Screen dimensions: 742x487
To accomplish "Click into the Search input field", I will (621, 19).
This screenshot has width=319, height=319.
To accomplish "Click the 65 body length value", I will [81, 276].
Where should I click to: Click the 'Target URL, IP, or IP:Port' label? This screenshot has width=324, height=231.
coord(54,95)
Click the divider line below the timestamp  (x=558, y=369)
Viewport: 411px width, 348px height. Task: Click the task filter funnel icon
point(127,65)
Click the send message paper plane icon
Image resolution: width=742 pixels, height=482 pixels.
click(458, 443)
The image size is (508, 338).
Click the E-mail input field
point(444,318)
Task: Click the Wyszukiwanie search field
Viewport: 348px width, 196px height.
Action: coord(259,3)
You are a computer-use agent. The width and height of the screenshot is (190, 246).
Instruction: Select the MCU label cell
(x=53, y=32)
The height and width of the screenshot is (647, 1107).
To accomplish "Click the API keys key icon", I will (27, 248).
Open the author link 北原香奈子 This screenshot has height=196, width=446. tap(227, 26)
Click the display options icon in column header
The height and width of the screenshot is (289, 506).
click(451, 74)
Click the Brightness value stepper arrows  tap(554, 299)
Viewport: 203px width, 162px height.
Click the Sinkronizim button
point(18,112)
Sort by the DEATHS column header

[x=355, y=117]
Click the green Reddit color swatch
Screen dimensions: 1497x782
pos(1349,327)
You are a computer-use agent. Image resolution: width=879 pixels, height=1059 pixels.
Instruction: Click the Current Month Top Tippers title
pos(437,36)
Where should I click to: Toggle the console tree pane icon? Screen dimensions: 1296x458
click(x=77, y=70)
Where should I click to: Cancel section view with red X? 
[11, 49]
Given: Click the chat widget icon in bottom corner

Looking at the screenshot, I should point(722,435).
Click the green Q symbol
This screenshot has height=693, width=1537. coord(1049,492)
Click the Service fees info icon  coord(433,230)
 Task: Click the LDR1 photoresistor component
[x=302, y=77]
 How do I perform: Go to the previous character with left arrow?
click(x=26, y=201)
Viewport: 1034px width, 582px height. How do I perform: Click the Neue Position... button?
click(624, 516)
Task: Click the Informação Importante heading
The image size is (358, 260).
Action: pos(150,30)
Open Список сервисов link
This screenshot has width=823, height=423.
*****
*Exercise brief:* Please change every "Viewport" in the listing above to "Window", leaving everything else as it is.

*Solution to the problem:*
Screen dimensions: 742x487
To accomplish "Click into the Search input field", I will (621, 19).
This screenshot has width=319, height=319.
To accomplish "Click the 65 body length value", I will [81, 276].
Where should I click to: Click the 'Target URL, IP, or IP:Port' label? This screenshot has width=324, height=231.
coord(54,95)
Click the divider line below the timestamp  (x=558, y=369)
Window: 411px width, 348px height. Task: Click the task filter funnel icon
point(127,65)
Click the send message paper plane icon
Image resolution: width=742 pixels, height=482 pixels.
click(458, 443)
The image size is (508, 338).
Click the E-mail input field
point(444,318)
Task: Click the Wyszukiwanie search field
Window: 348px width, 196px height.
Action: coord(259,3)
You are a computer-use agent. The width and height of the screenshot is (190, 246).
Instruction: Select the MCU label cell
(x=53, y=32)
The height and width of the screenshot is (647, 1107).
To accomplish "Click the API keys key icon", I will (27, 248).
Open the author link 北原香奈子 This screenshot has height=196, width=446. tap(227, 26)
Click the display options icon in column header
The height and width of the screenshot is (289, 506).
click(451, 74)
Click the Brightness value stepper arrows  tap(554, 299)
Window: 203px width, 162px height.
Click the Sinkronizim button
point(18,112)
Sort by the DEATHS column header

[x=355, y=117]
Click the green Reddit color swatch
Screen dimensions: 1497x782
pos(1349,327)
You are a computer-use agent. Image resolution: width=879 pixels, height=1059 pixels.
Instruction: Click the Current Month Top Tippers title
pos(437,36)
Where should I click to: Toggle the console tree pane icon? Screen dimensions: 1296x458
click(x=77, y=70)
Where should I click to: Cancel section view with red X? 
[11, 49]
Given: Click the chat widget icon in bottom corner

Looking at the screenshot, I should point(722,435).
Click the green Q symbol
This screenshot has height=693, width=1537. coord(1049,492)
Click the Service fees info icon  coord(433,230)
 Task: Click the LDR1 photoresistor component
[x=302, y=77]
 How do I perform: Go to the previous character with left arrow?
click(x=26, y=201)
Window: 1034px width, 582px height. How do I perform: Click the Neue Position... button?
click(624, 516)
Task: Click the Informação Importante heading
The image size is (358, 260).
Action: pos(150,30)
Open Список сервисов link
This screenshot has width=823, height=423.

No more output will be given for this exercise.